When running with a torch.compile() model with PyTorch 2.0 and CUDA 11.6, my code is segfaulting with just some sample code. When I remove torch.compile(), the code executes just fine. Any insight into what might be going on would be greatly appreciated .
Here is my CUDA environment:
NVIDIA-SMI 470.161.03 Driver Version: 470.161.03 CUDA Version: 11.6
import torch
import torchvision.models as models
if __name__ == "__main__":
model = models.resnet18().cuda()
optimizer = torch.optim.SGD(model.parameters(), lr=0.01)
# compiled_model = model # Works fine when not actually compiled
compiled_model = torch.compile(model)
x = torch.randn(16, 3, 224, 224).cuda()
optimizer.zero_grad()
out = compiled_model(x)
out.sum().backward()
optimizer.step()
@ptrblck As far as I can see from the cu116 index, the latest version of torch for cu116 is the one from 2023-02-02 which is what I already have installed: https://download.pytorch.org/whl/nightly/torch/. (And that’s the one that’s installed when I do pip3 install numpy --pre torch torchvision torchaudio --force-reinstall --index-url https://download.pytorch.org/whl/nightly/cu116)

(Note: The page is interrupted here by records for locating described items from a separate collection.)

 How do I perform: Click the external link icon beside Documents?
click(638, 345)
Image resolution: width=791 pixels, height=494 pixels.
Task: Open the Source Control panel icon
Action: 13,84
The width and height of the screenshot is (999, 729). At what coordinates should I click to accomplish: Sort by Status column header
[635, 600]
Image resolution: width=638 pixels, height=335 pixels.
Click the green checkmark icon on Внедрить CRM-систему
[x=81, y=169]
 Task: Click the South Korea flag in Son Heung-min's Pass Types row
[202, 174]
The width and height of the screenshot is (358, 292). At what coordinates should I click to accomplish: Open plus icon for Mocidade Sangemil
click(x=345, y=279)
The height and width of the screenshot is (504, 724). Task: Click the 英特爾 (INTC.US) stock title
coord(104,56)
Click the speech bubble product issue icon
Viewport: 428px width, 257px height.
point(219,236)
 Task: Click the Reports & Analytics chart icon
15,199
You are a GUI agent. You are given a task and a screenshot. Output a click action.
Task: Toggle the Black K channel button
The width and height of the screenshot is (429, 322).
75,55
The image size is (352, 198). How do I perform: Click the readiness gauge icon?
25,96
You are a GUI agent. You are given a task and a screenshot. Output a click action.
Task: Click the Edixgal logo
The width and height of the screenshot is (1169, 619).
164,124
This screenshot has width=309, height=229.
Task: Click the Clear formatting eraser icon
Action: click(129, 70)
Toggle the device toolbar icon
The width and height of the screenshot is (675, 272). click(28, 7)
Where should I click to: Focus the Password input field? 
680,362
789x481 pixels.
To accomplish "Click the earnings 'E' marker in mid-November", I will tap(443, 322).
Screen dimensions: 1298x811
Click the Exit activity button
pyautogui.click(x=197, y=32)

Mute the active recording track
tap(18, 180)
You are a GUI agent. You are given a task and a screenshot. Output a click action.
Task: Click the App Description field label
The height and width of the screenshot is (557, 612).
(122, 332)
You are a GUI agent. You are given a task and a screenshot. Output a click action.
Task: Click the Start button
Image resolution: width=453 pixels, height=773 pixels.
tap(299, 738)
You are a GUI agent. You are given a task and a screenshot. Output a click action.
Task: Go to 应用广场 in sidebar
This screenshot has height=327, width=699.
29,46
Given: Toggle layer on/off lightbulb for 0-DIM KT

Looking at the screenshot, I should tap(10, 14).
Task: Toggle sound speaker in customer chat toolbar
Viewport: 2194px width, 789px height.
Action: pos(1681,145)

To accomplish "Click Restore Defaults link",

Is there a newer one that you know of?
The strange part is, when I tried this about a month ago, this code worked (no segfault) with the same CUDA + nvidia driver set up. But I’m not sure which versions of I had then of the different Torch libraries…
You are right and the binaries using CUDA 11.6 were deprecated in favor of 11.7 and 11.8.
Could you install one of these newer nightly releases and rerun your code, please?
Yes, the binaries with CUDA 11.6 will be deprecated soon and the PyTorch 2.0 binary release will support CUDA 11.7 and 11.8 as described here.
Note that you will still be able to build PyTorch from source with other CUDA versions and the “deprecation” only means the pip wheels and conda binaries will ship with CUDA 11.7 and 11.8 in the next release.
The ptxas issue seems to be a regression and is tracked here and here.